Giving teachers guns won’t make schools safer

*This article originally appeared in the Charlotte Observer

One day after last week’s horrific gun murders of 17 students and staff at a school in Parkland, Florida, NC state representative Larry Pittman revived his plan to prevent school shootings by equipping teachers with guns, saying, “We have to get over this useless hysteria about guns and allow school personnel to have a chance to defend their lives and those of their students.”  Just days later, President Trump echoed the sentiment, suggesting schools train and arm teachers to prevent attacks by “maniacs” who are emboldened by gun-free zones.  Trump pledged federal funding for such an effort and said that teachers who agree to carry guns should receive bonuses.

The argument follows the standard NRA line we hear after nearly every school shooting, that “the only way to stop a bad guy with a gun is a good guy with a gun.”  It also protects the interests of a gun rights organization that spent $11 million supporting Trump’s presidential campaign as well as the bottom line of a $50 billion firearms industry.  However, an endorsement of the outlandish idea of arming teachers from the highest office in the land is something new.  It would be laughable if it weren’t so dangerous.

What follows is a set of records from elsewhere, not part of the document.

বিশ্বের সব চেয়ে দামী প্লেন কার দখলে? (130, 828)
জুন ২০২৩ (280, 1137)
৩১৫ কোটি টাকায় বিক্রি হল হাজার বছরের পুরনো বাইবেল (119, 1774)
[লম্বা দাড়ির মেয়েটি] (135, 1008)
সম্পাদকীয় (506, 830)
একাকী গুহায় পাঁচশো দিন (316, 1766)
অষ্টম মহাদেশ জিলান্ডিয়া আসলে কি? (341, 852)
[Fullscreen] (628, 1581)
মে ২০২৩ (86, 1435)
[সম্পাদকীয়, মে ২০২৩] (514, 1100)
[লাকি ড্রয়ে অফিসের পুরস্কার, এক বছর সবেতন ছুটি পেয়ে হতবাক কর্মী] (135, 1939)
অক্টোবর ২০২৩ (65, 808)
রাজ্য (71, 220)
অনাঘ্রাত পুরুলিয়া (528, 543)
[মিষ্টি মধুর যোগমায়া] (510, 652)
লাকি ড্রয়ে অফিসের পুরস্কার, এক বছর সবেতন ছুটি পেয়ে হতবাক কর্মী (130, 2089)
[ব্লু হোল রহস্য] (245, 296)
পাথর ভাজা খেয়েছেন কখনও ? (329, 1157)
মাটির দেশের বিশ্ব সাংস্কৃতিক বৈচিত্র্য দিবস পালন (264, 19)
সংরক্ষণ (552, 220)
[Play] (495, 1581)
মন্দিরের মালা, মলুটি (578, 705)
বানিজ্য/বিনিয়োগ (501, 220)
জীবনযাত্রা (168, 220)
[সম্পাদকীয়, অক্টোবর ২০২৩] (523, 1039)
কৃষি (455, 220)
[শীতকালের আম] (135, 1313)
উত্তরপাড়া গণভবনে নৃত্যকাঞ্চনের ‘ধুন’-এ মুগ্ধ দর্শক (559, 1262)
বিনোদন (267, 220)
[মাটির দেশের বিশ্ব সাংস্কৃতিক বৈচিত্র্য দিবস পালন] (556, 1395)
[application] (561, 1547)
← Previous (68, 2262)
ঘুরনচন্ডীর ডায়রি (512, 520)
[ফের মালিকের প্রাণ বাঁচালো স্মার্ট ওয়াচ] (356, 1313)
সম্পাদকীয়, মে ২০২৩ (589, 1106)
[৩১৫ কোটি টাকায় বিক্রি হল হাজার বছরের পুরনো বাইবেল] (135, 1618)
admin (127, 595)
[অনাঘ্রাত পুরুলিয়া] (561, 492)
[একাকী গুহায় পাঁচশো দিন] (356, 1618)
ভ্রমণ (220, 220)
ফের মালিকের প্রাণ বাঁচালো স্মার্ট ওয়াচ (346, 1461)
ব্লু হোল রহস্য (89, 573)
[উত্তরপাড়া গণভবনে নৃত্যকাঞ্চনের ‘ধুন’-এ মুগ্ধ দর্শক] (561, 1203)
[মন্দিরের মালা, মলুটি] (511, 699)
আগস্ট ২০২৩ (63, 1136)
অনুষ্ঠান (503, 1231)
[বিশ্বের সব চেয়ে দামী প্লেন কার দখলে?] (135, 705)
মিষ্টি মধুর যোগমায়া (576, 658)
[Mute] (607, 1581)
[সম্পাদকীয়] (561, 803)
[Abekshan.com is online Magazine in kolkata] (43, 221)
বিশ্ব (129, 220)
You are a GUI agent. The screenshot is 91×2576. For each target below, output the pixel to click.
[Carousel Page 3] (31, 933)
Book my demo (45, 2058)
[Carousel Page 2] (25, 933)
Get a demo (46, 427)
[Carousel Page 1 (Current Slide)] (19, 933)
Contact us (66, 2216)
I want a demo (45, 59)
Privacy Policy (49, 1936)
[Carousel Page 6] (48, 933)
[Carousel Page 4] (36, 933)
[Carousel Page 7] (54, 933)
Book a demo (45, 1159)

According to FBI statistics, in 2016 there were more than 11,000 criminal gun homicides in the United States.  Only 276 justifiable gun killings by private citizens occurred over the same period.  In other words, 2016 saw forty gun murders for every single case where someone used a gun to kill a bad guy in self defense–this in a country with 300 million firearms.  Perhaps even more alarming for educators who may soon be asked to carry a gun are the 2,203 unintentional shootings that took place that year.

Teaching in a classroom with 30-40 lively children is always an exercise in controlled chaos.  The data indicates that the risk of one of those children being shot accidentally is much higher than the possibility an armed teacher will successfully shoot an intruder.  What’s harder to gauge is the likelihood that a disturbed student who needs help we aren’t currently providing will snatch the teacher’s gun and use it on classmates or staff.

Industry standards recommend ratios of 1:250 for both school counselors and social workers who serve our children.  In school year 2016-17, North Carolina’s students were supported by counselors at a ratio of 1:355 and by social workers at a ratio of just 1:1447.  The suggested ratio of psychologists per student is 1:500.  Last year our ratio was 1:1829.  How many of the school shootings we’ve witnessed recently could have been prevented had we done a better job of creating healthy school environments and aiding students in emotional distress?

Gun violence in America is extremely complicated and comes with no single solution.  Giving teachers guns would undoubtedly make this grave crisis even worse.  Our approaches to school shootings must not be driven by legislators’ action movie fantasies or by their loyalty to lobbyists.  We must ensure that school resources provide sufficient social and emotional care to students who desperately need it.  Doing so will be one vital step toward avoiding such unspeakable tragedies in the future.